The helicopter crash in Phoenix killed both pilots and two photographers. Both helicopters were covering a high speed chase. At least one of the pilots was describing the police chase going on below.
This scenario is not unheard of. Sometimes news helicopter pilots wear two hats – pilot and reporter. The Federal Aviation Administration does not restrict multi-tasking pilots. Once the aircraft is in the air, it’s up to the pilot to keep track of other helicopters in the area.
A Columbus Police helicopter takes off from the division’s heliport near downtown.
Lieutenant Mike Elkins heads the Columbus Police Helicopter Unit. Elkins said pilots are in touch with local air traffic control when they take off, but once the air space is cleared it’s up to them to maintain contact with other helicopters in the sky.
“We are obligated to do by regulation, under visual flight rules, is to communicate with other aircraft in the area, to announce our location, to announce our altitude,” Elkins said.
Elkins said helicopter pilots communicate to each other through Unicom – a local frequency provided by airports around the country. Plus, Elkins said there is always a designated look out when pilots are on police calls.
But what if pilots are by themselves?
Justin Green is an aviation attorney with Kreindler and Kreindler in New York, and a pilot himself. Green said while there are FAA rules restricting careless and reckless flying, there are none about how helicopter pilots are supposed to see and avoid each other.
“The safety issue is that you have pilots and cameramen looking at the ground, looking at the high speed chase, and not being able to keep the normal scan that pilots generally employ,” Green said.

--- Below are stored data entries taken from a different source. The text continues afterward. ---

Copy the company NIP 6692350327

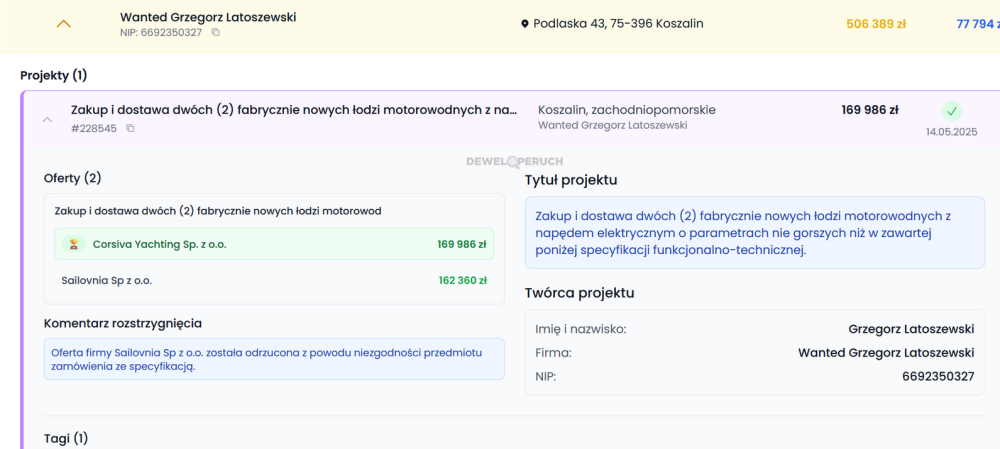point(215,33)
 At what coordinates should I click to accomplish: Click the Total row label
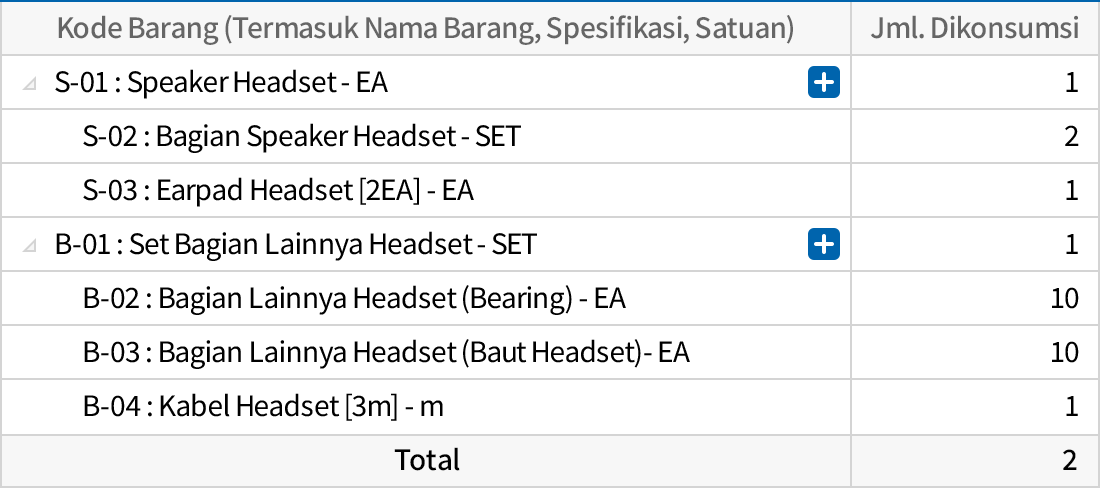[427, 460]
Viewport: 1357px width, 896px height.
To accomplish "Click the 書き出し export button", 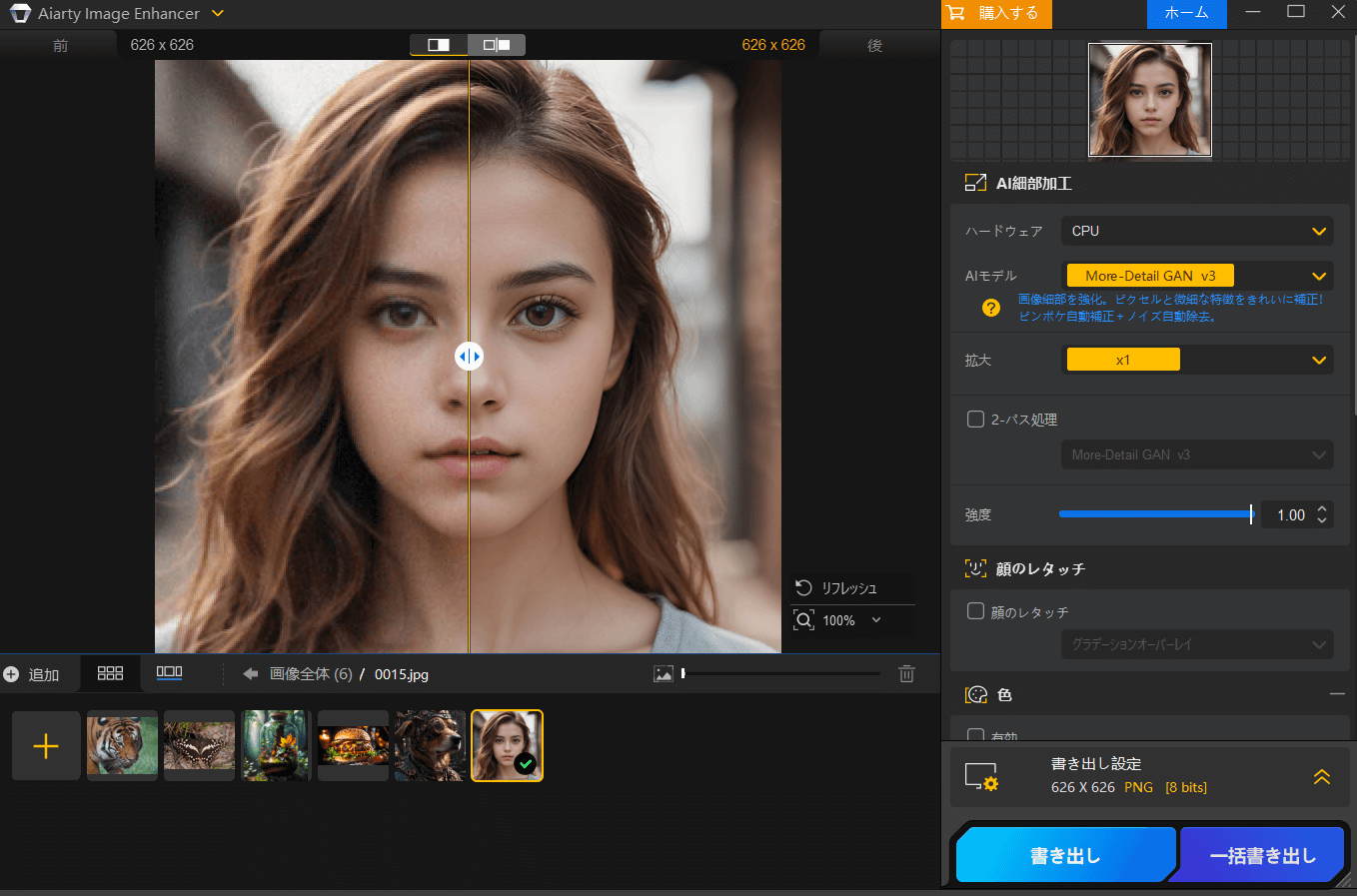I will pos(1064,856).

Channel 4 in Columbus contracts with an outside company for its helicopter pilots. News Director Stan Sanders said their pilots’ job is to provide live pictures and audio. He said they do not act as reporters.

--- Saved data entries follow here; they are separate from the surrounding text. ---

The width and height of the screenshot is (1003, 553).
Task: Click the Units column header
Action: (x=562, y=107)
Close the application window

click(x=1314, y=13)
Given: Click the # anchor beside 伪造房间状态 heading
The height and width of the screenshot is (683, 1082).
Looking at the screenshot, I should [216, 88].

“So if it’s something that we’re going to have to provide coverage in the air we’ll send up a reporter,” Sanders said.
But that hasn’t always been the case at Channel 4.
“When Rob Case was our pilot, Rob would do both. But when we changed vendors, pilots are just pilots. They are not reporter pilots,” Sanders said.

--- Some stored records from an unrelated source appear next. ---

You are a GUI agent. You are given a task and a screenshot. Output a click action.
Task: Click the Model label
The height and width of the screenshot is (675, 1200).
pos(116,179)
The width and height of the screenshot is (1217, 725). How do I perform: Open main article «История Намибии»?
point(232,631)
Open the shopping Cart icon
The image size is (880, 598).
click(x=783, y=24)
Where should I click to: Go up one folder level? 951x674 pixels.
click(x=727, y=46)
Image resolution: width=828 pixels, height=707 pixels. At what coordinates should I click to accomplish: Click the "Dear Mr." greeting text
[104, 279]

Sanders said NBC 4 reviewed its helicopter policy but no changes were made.
Channel 10 helicopter pilot Terry Ault said on occasion a pilot will act as a reporter. Ault referred other questions to news director Jon Cardenas.
Cardenas called too late to be included in the story.
According to the Helicopter Association International there were 162 helicopter accidents last year – 25 resulted in fatalities.